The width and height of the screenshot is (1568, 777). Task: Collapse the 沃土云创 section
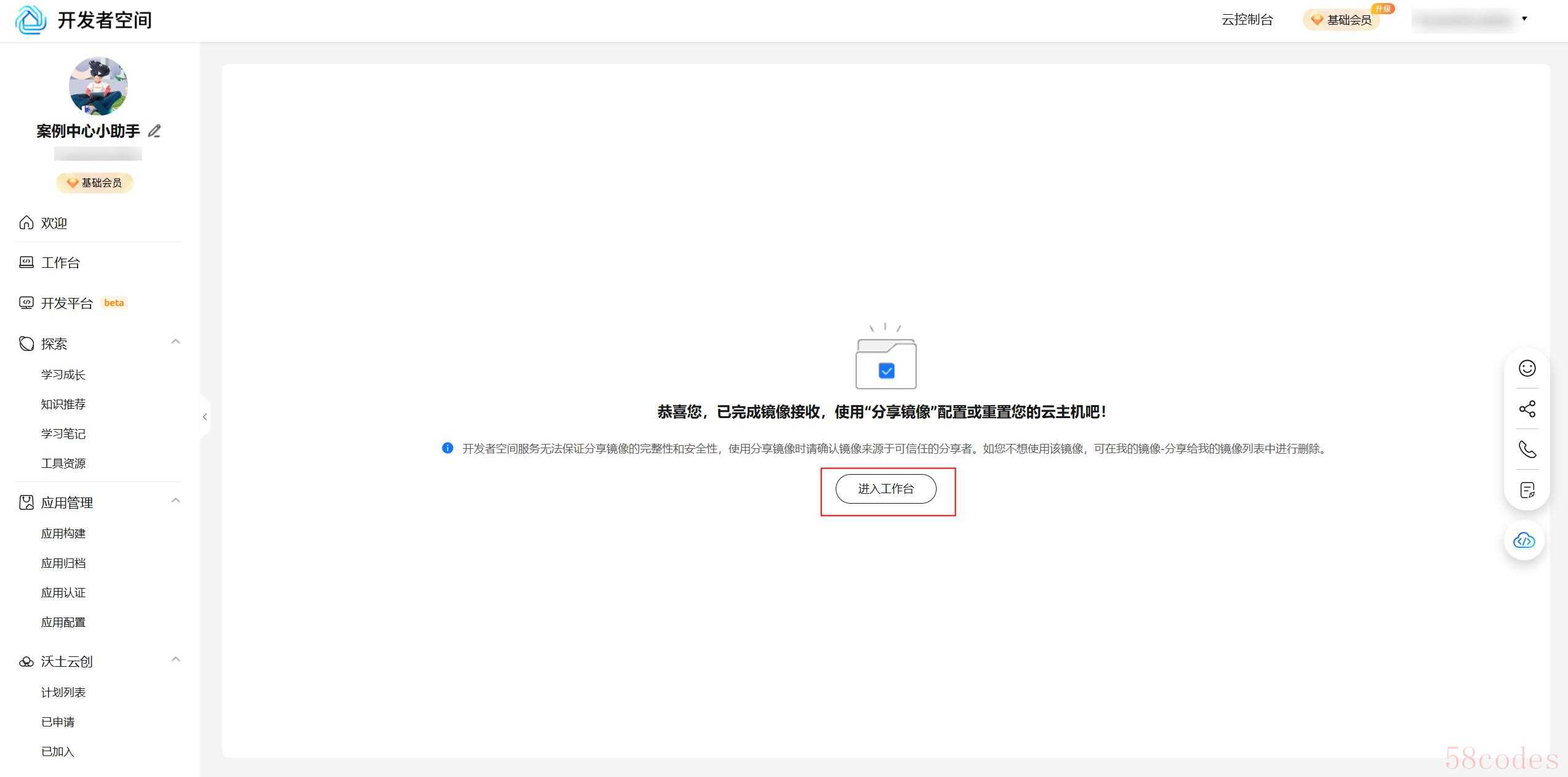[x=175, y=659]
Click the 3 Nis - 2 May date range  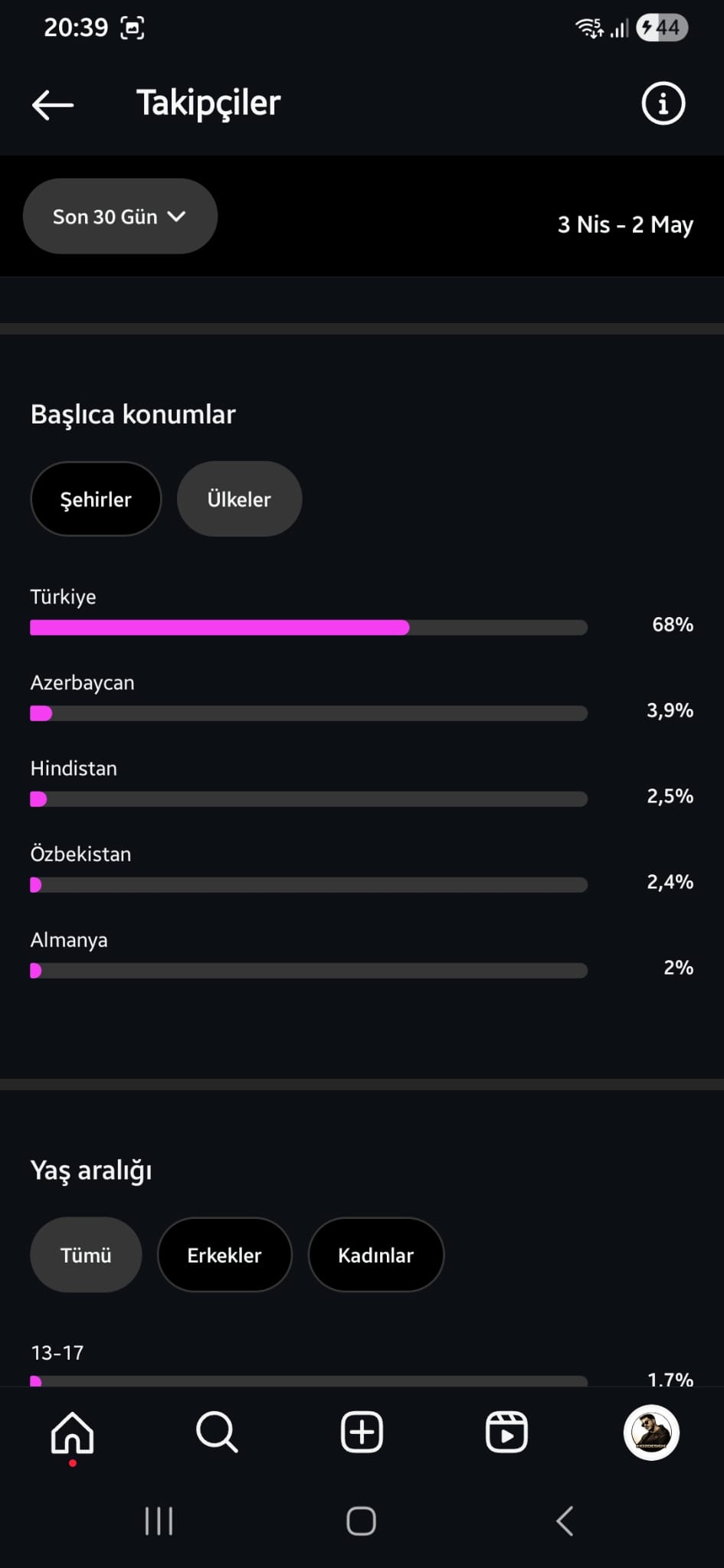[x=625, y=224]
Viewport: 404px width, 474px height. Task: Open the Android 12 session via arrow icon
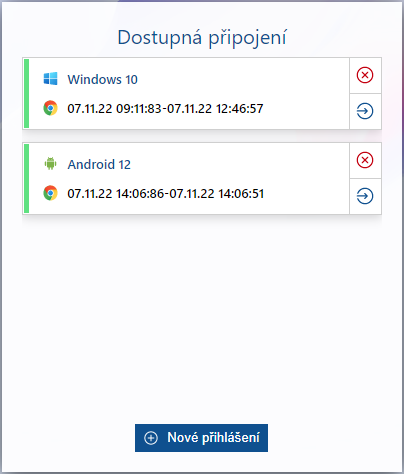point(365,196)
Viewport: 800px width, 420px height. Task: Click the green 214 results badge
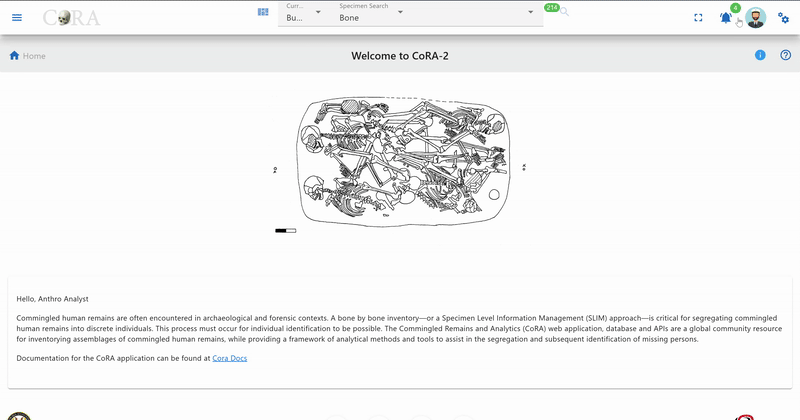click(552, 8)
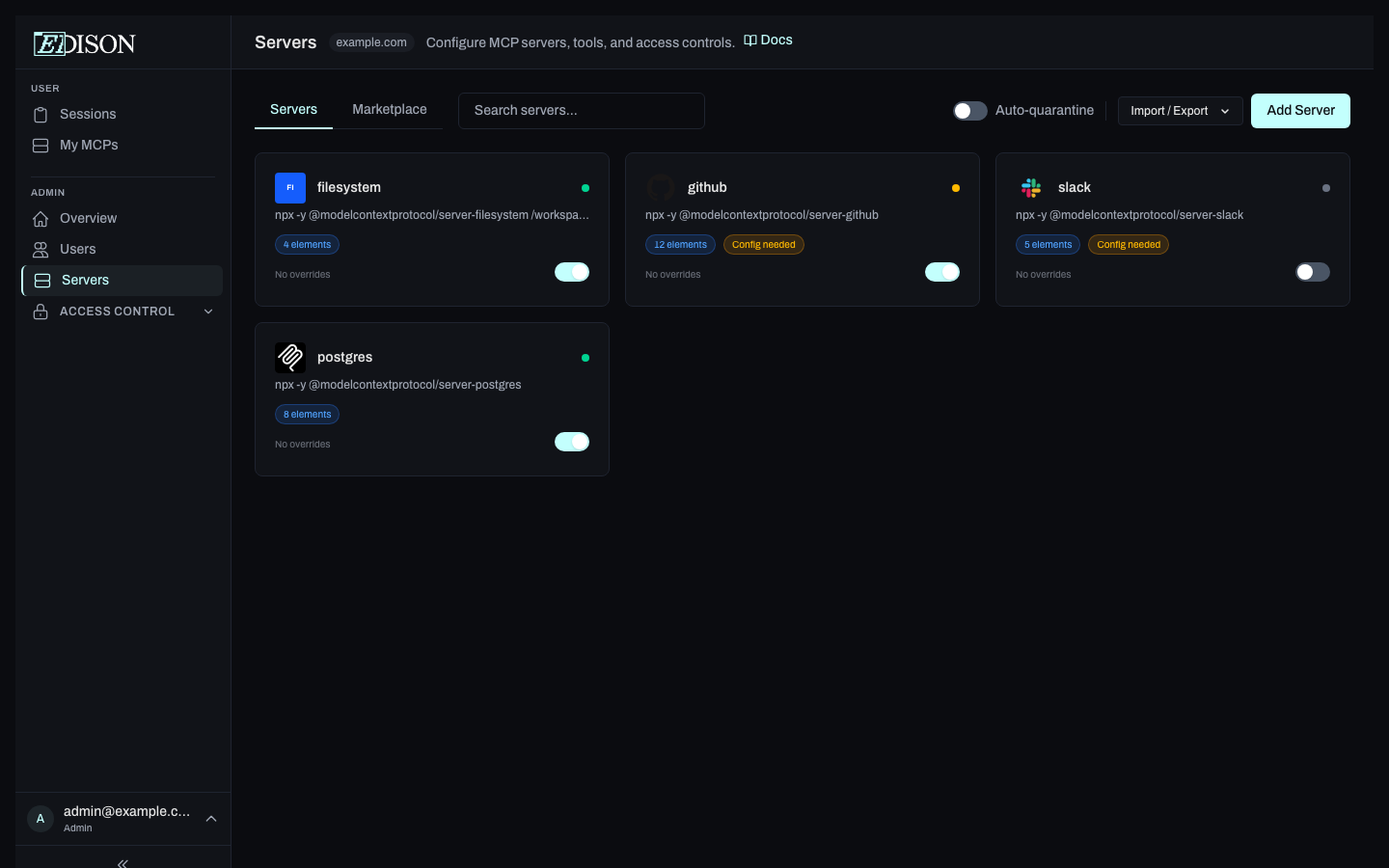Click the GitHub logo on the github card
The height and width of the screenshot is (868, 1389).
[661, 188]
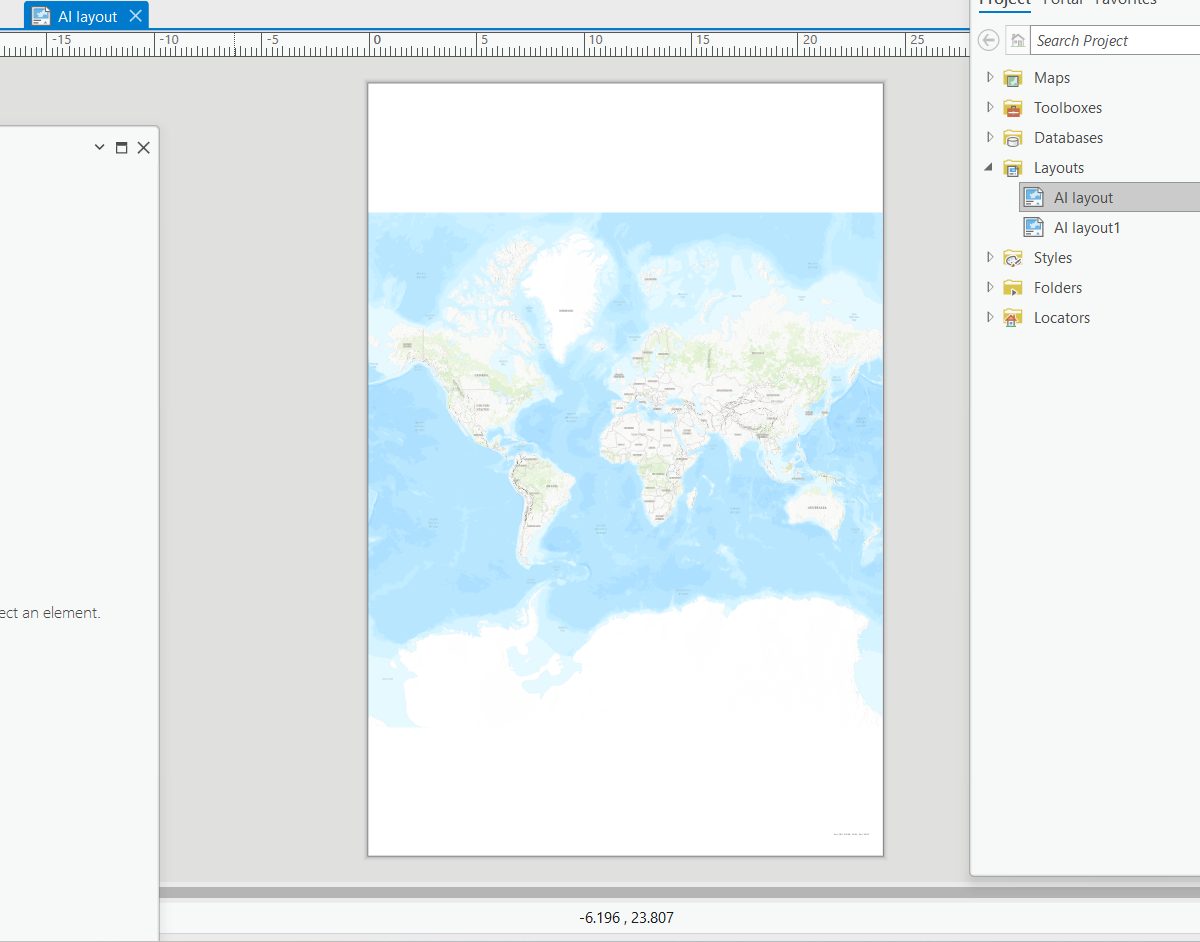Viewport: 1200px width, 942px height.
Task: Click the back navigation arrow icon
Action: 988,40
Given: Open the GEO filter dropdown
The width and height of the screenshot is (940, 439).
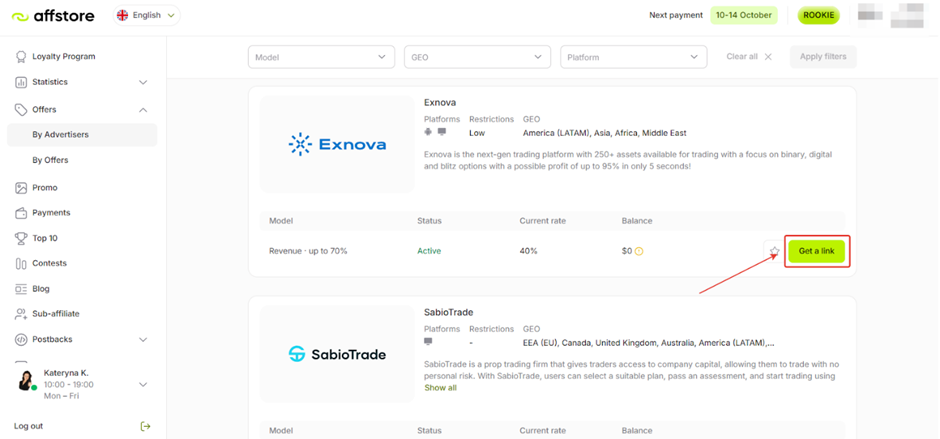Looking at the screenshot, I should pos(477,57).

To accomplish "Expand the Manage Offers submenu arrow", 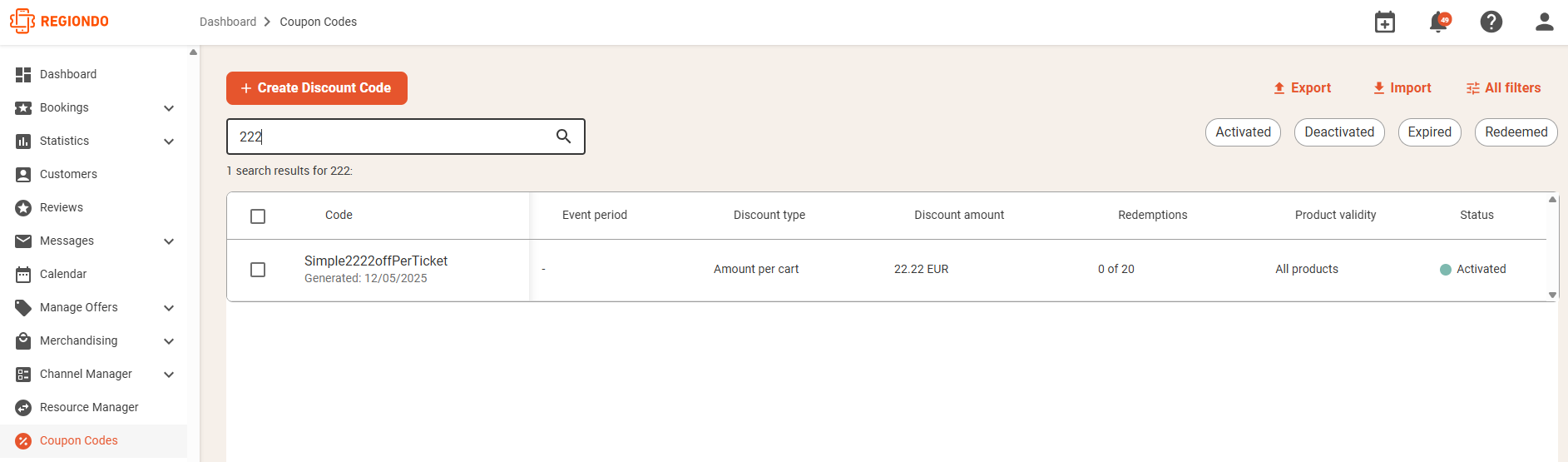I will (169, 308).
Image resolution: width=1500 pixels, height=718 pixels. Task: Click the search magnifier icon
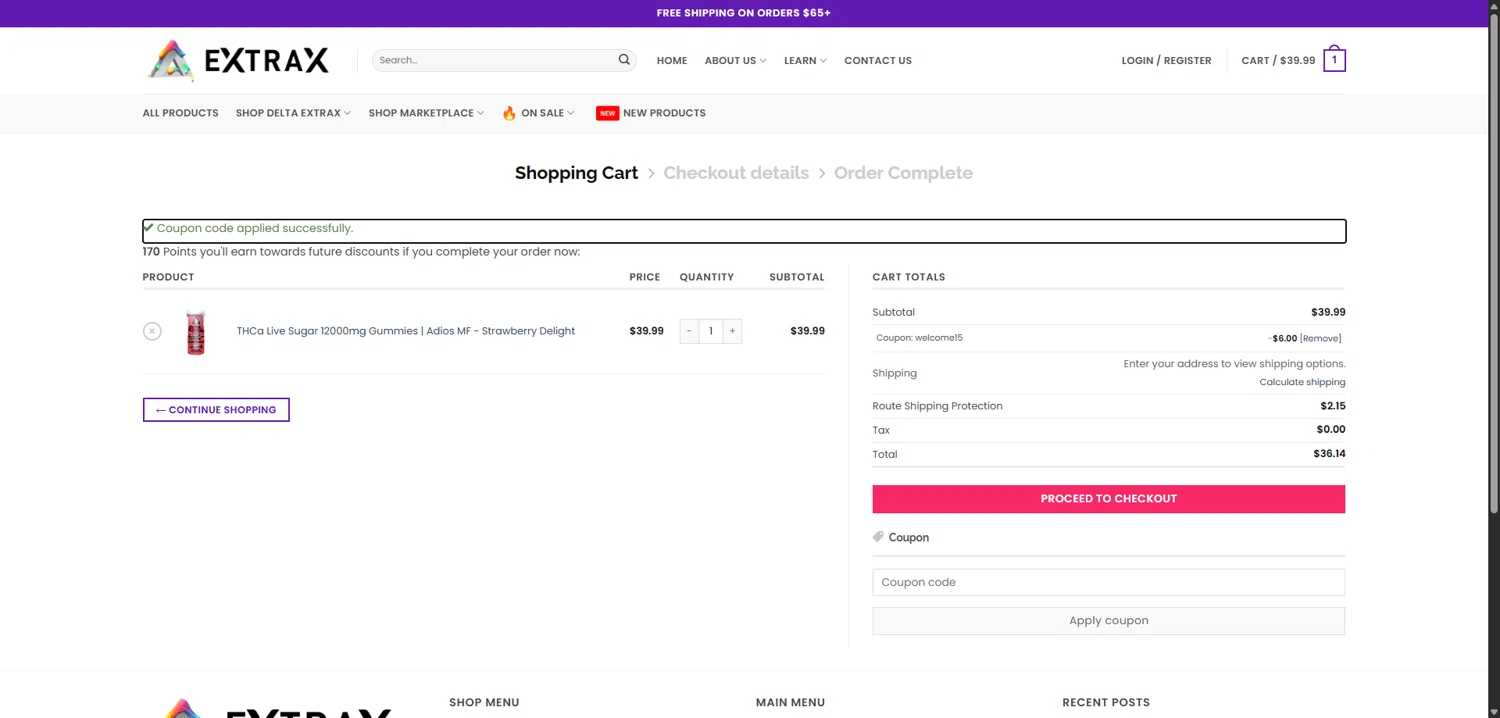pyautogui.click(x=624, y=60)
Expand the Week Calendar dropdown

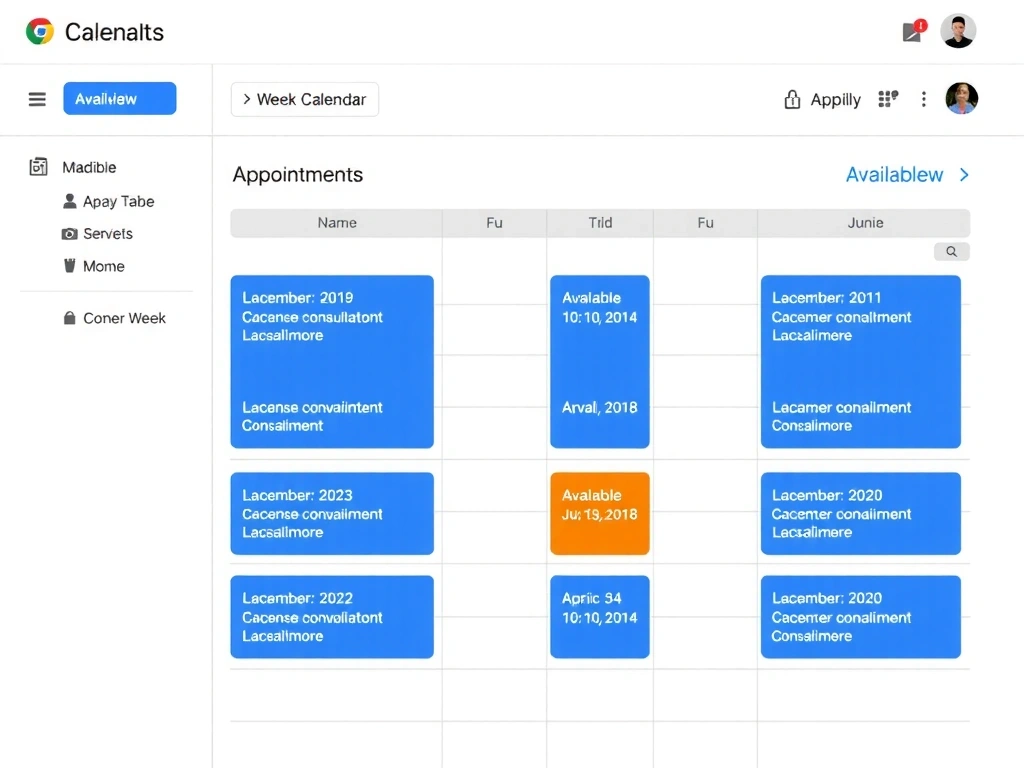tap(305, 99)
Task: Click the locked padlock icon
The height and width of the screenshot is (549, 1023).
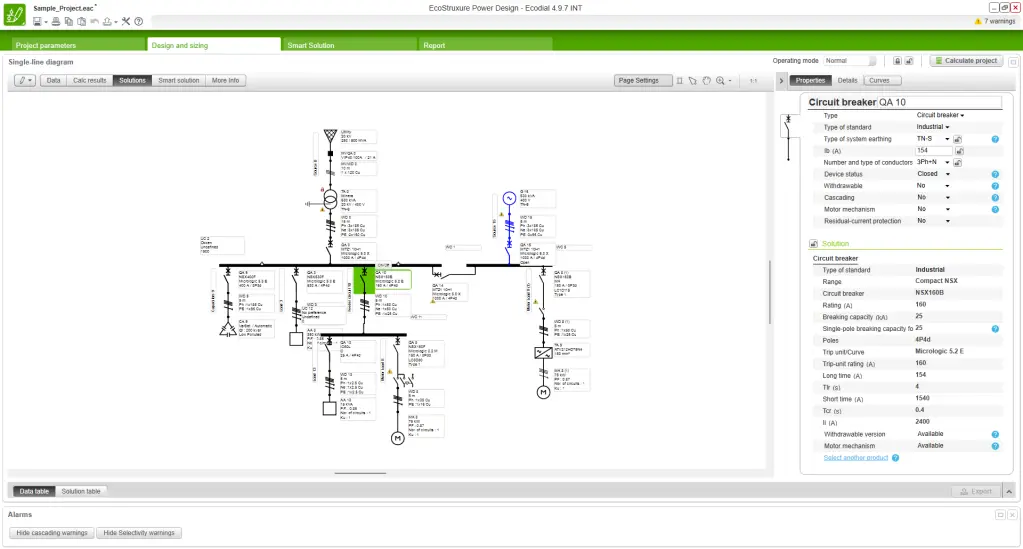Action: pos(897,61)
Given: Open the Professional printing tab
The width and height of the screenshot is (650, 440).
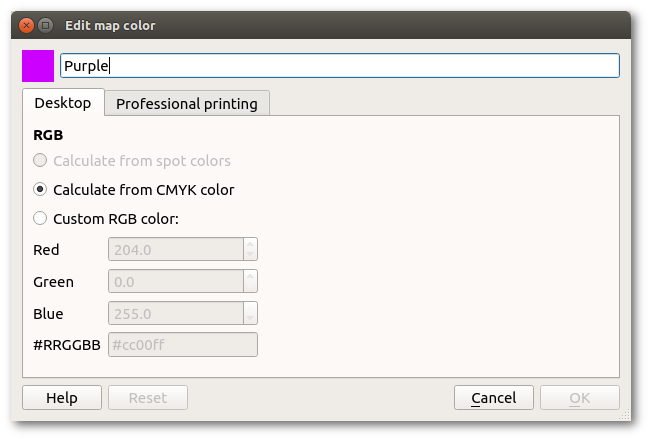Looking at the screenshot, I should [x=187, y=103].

------------------------------

■ ЗАДАНИЕ ДЛЯ ВЫПОЛНЕНИЯ:
Перепишите без изменений фрагмент списка от строки, содержащей «Image resolution: width=1500», до конца списка включительно. Изображения в ответ не включайте.

■ ПИСЬМЕННОЕ РЕШЕНИЕ:
Image resolution: width=1500 pixels, height=718 pixels. Task: Click the search magnifier icon
pyautogui.click(x=624, y=60)
Expand the Week Calendar dropdown

tap(305, 99)
Task: Click the locked padlock icon
The height and width of the screenshot is (549, 1023).
Action: pos(897,61)
Given: Open the Professional printing tab
The width and height of the screenshot is (650, 440).
Looking at the screenshot, I should [x=187, y=103].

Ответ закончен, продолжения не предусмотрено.